Homework; work that is categorised as informal employment, performed in the home, mainly for subcontractors and mostly undertaken by women. The inequities and injustices inherent in homework conditions maintain women’s weak bargaining position, preventing them from making any improvements to their lives via their work. The best way to tackle these issues is not to abolish, but to bring equality and justice to homework.
This book contributes a gender justice framework to analyse and confront the issues and problems of homework. The authors propose four justice dimensions – recognition, representation, rights and redistribution – to examine and analyse homework. This framework also takes into account the structures and processes of capitalism and the patriarchy, and the relations of domination that are widely held to be the major factors that determine homework injustice. The authors discuss strategies and approaches that have worked for homeworkers, highlighting why they worked and the features that were beneficial for them.

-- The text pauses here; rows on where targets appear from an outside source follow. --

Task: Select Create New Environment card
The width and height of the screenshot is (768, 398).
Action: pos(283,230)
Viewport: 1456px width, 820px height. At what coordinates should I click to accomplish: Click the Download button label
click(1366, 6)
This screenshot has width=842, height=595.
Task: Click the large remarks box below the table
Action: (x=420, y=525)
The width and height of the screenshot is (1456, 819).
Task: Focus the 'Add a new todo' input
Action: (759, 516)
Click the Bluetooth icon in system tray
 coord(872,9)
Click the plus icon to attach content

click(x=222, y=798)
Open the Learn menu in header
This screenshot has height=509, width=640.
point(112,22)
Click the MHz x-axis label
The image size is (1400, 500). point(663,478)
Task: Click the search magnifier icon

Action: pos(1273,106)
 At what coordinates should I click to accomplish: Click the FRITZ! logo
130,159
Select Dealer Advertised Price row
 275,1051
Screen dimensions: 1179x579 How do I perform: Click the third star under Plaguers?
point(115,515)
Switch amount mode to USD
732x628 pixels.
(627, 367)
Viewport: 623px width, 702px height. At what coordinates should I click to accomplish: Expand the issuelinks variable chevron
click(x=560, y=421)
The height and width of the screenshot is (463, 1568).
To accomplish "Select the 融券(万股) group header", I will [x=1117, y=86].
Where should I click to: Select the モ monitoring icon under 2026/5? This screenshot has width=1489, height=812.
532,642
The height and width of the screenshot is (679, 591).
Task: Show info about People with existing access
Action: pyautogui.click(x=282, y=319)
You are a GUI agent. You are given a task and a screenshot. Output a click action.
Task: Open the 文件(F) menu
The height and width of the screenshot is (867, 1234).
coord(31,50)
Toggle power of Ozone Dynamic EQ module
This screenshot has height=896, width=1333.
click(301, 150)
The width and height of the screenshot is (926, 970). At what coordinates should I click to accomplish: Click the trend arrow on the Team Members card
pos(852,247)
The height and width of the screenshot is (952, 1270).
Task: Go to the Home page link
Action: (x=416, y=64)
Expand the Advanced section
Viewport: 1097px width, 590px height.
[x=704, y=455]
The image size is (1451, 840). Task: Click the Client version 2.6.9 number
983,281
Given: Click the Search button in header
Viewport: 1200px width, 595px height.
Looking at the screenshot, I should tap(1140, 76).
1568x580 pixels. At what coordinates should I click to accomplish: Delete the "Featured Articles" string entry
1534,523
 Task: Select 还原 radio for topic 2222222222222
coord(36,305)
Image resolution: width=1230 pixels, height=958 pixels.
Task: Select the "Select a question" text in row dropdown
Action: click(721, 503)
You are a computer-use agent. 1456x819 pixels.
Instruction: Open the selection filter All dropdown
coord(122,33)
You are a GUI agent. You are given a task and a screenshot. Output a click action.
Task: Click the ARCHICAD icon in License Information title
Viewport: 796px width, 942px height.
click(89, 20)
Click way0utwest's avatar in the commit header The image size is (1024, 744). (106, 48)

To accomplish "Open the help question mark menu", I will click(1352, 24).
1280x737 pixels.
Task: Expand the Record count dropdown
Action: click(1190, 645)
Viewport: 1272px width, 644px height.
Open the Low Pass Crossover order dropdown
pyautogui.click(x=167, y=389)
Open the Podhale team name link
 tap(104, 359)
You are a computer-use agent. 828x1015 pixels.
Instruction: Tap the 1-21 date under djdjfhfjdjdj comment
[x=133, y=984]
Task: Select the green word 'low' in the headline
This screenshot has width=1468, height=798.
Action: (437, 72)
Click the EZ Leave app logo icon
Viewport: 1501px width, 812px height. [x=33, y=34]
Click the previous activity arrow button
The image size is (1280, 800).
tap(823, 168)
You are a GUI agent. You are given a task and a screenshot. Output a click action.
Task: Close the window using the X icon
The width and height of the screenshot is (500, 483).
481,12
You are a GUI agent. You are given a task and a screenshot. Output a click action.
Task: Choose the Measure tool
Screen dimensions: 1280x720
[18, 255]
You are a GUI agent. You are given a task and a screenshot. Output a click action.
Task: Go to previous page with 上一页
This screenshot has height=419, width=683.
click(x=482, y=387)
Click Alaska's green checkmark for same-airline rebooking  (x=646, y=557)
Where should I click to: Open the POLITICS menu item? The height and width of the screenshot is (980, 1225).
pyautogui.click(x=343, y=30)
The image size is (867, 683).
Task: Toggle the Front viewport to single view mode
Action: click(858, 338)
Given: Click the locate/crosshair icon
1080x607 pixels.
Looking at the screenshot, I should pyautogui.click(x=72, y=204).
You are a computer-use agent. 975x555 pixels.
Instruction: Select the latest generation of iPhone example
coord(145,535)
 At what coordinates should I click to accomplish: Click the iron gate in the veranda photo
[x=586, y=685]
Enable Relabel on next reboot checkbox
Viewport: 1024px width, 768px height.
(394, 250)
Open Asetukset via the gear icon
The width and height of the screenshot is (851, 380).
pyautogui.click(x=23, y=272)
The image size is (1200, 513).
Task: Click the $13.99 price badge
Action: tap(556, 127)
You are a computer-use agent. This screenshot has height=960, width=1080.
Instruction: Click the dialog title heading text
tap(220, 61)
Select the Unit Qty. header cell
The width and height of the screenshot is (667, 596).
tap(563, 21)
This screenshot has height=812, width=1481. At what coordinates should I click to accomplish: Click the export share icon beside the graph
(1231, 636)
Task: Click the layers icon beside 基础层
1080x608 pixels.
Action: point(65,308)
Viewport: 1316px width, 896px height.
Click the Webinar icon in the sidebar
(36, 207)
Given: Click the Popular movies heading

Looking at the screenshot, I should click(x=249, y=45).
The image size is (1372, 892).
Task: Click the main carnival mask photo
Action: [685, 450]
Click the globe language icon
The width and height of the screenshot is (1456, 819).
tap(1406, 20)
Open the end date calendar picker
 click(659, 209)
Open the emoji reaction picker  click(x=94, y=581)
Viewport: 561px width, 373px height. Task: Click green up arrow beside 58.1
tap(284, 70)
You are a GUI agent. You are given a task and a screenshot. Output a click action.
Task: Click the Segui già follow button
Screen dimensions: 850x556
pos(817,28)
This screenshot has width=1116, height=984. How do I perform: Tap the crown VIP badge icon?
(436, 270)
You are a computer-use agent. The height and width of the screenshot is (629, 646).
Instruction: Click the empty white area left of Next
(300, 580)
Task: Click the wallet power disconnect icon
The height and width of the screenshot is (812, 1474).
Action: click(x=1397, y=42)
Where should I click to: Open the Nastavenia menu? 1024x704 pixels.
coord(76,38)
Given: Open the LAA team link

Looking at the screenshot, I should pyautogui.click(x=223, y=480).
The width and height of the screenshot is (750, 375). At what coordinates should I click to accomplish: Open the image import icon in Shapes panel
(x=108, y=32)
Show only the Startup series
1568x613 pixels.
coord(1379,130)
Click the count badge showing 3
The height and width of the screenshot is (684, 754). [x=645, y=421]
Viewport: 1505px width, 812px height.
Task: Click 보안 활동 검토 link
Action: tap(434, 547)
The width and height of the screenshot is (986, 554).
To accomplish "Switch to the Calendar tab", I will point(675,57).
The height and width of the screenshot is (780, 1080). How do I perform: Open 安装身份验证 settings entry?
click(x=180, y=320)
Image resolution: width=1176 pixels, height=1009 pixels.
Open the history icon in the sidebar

Homeworking Women will be of interest to individuals and organisations working with or for the collective benefit of homeworkers, academics and students interested in feminism, labour regulation, informal work, supply chains and social and political justice.
Table of Contents
Introduction: Homework and Gender justice
Chapter 1: Understanding Homework and Homeworkers
Chapter 2: The Invisibilisation of Homework
Chapter 3: Extension of labour regulation to homeworkers
Chapter 4: Corporate Social Responsibility (CSR): Improving Homeworkers Recognition?
Chapter 5: The Logic of the Supply Chain: Barriers and Strategies for Homeworker Representation
Chapter 6: Homeworkers Organising: Transnational to Local
Chapter 7: Making Change: A Gender Justice Framework
Annie Delaney is Senior Lecturer, School of Management, College of Business, RMIT University Melbourne, Australia.
Rosaria Burchielli is Associate Professor (Honorary), Department of Management, La Trobe University, Australia.
Shelley Marshall is Vice Chancellor’s Senior Research Fellow, RMIT University, Australia.
Jane Tate worked as Coordinator of Homeworkers Worldwide, Leeds, UK, until September 2018.